• _The problem_
Repeat, exactly as written, the line containing "[GUNMETAL] (231, 907)" and each line after it through the end of the data.

### Supplied material ###

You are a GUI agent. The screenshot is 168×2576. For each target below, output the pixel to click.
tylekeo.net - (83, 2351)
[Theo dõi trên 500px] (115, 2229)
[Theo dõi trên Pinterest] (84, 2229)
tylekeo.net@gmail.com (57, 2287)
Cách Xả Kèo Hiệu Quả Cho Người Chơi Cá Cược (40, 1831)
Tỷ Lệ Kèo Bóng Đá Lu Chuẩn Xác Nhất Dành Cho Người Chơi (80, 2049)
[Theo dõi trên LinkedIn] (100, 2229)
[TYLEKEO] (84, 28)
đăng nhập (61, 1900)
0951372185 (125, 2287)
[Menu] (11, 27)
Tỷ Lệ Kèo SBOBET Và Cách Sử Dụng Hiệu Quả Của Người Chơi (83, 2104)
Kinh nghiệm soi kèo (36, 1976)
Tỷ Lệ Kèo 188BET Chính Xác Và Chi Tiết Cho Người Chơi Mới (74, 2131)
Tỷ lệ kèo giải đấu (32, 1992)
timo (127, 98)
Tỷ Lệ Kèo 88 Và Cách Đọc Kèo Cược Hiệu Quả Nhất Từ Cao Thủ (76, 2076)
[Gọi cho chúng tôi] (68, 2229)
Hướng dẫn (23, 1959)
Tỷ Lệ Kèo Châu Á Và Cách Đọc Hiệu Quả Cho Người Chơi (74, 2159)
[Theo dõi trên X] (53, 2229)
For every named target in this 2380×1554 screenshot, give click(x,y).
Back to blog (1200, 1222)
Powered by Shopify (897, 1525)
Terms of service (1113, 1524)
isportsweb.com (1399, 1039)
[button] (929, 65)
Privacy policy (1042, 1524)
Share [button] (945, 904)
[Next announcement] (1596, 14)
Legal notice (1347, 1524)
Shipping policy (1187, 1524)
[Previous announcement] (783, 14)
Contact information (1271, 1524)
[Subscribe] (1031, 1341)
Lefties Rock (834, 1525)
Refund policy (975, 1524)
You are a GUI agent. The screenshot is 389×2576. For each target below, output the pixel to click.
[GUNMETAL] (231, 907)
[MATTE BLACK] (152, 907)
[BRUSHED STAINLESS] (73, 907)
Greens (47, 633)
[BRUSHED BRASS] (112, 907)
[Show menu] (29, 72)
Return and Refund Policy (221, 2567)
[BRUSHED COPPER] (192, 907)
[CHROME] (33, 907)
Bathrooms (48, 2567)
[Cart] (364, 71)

###

• _Reply to the exercise_
[GUNMETAL] (231, 907)
[MATTE BLACK] (152, 907)
[BRUSHED STAINLESS] (73, 907)
Greens (47, 633)
[BRUSHED BRASS] (112, 907)
[Show menu] (29, 72)
Return and Refund Policy (221, 2567)
[BRUSHED COPPER] (192, 907)
[CHROME] (33, 907)
Bathrooms (48, 2567)
[Cart] (364, 71)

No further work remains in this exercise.